Asset management firms are adopting transaction cost analysis (TCA) to guide short- and long-term portfolio management decisions and measure the performance of traders.

“Forward-looking buy-side institutions have put in place a well-integrated and tightly-coupled process for reducing transaction costs,” Jamie Benincasa, senior vice president of global sales at FlexTrade, told Markets Media. “It’s an investment process that can increase the universe of stocks that the portfolio manager is willing to trade based on lower variance of execution costs.”

FlexTrade’s TQM offers real-time and historical transaction cost analysis for both portfolios and single stocks. It analyzes trader performance, algorithm performance and strategy performance over daily, monthly and yearly cycles, and views any deviation of realized costs using an array of benchmarks, including algorithm-specific benchmarks.

TQM provides real-time feedback on how broker-supplied algorithms perform versus the arrival price benchmark, Benincasa said.

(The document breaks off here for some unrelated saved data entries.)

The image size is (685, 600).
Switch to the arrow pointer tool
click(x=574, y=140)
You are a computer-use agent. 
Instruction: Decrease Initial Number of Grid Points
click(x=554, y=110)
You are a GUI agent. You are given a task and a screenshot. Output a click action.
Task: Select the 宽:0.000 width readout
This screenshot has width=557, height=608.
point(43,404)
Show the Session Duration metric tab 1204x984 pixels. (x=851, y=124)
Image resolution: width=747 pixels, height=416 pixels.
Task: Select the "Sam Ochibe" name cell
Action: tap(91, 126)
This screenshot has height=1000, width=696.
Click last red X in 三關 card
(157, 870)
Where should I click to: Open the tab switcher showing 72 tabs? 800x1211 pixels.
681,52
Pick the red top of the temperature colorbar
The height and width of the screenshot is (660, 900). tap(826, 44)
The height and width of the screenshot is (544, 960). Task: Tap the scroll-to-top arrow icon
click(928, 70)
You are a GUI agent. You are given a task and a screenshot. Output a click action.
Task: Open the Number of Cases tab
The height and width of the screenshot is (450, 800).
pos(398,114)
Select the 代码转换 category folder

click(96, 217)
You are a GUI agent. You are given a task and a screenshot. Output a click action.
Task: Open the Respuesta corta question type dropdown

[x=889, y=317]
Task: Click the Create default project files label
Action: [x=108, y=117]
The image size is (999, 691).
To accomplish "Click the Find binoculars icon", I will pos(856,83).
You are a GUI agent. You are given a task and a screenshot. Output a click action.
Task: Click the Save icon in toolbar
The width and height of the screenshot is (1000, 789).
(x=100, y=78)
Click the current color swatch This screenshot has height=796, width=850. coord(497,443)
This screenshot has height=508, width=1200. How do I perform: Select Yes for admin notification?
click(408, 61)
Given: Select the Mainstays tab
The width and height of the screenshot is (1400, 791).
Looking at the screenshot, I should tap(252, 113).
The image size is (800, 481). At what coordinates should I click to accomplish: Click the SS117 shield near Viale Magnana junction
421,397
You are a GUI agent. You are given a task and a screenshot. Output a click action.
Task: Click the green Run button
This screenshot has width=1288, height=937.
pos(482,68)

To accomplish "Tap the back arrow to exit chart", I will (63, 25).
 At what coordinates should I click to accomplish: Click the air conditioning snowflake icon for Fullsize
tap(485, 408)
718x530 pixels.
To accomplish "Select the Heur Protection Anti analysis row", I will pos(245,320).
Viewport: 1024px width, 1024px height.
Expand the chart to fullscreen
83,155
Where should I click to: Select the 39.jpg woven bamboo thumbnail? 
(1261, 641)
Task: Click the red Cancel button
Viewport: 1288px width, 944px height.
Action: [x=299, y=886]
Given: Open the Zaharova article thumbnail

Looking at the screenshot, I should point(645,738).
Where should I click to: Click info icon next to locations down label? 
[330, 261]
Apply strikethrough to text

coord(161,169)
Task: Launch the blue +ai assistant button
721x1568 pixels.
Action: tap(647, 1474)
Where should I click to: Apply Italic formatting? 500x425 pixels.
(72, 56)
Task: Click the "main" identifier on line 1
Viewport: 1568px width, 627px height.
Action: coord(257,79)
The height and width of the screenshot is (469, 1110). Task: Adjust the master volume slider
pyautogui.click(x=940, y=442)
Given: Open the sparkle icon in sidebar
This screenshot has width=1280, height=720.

FlexTrade’s clients find that given certain market conditions and characteristics of stocks in the portfolio, they are better able to identify where to place an order within a broker-supplied suite of algorithms, he said.

“TQM calculates real-time cost based on executions as they occur in FlexTrade,” said Benincasa. “The system runs live while you are trading for up-to-the-minute feedback, enabling you to analyze trades against a multitude of factors.”

FlexTrade’s customer base includes traditional institutional asset managers as well as large hedge funds, program trading desks, and sell-side broker dealers.

Within the institutional investment space, the organizations that have found TCA most beneficial are large asset managers with multicurrency, multicountry, multiday portfolios, said Benincasa. Other big users are broker dealer transition desks managing large, complex transactions, where they need to track costs and provide transparency to clients.

In 2011, 35% of the institutions participating in Greenwich Associates annual U.S. Equity Study said their compliance departments used TCA systems to ensure best execution. Almost 40% said they use TCA systems to assess broker performance on internal trading desks, 38% said they employ TCA to identify outlier or problem trades and 37% said they use TCA to measure active trading results against a benchmark.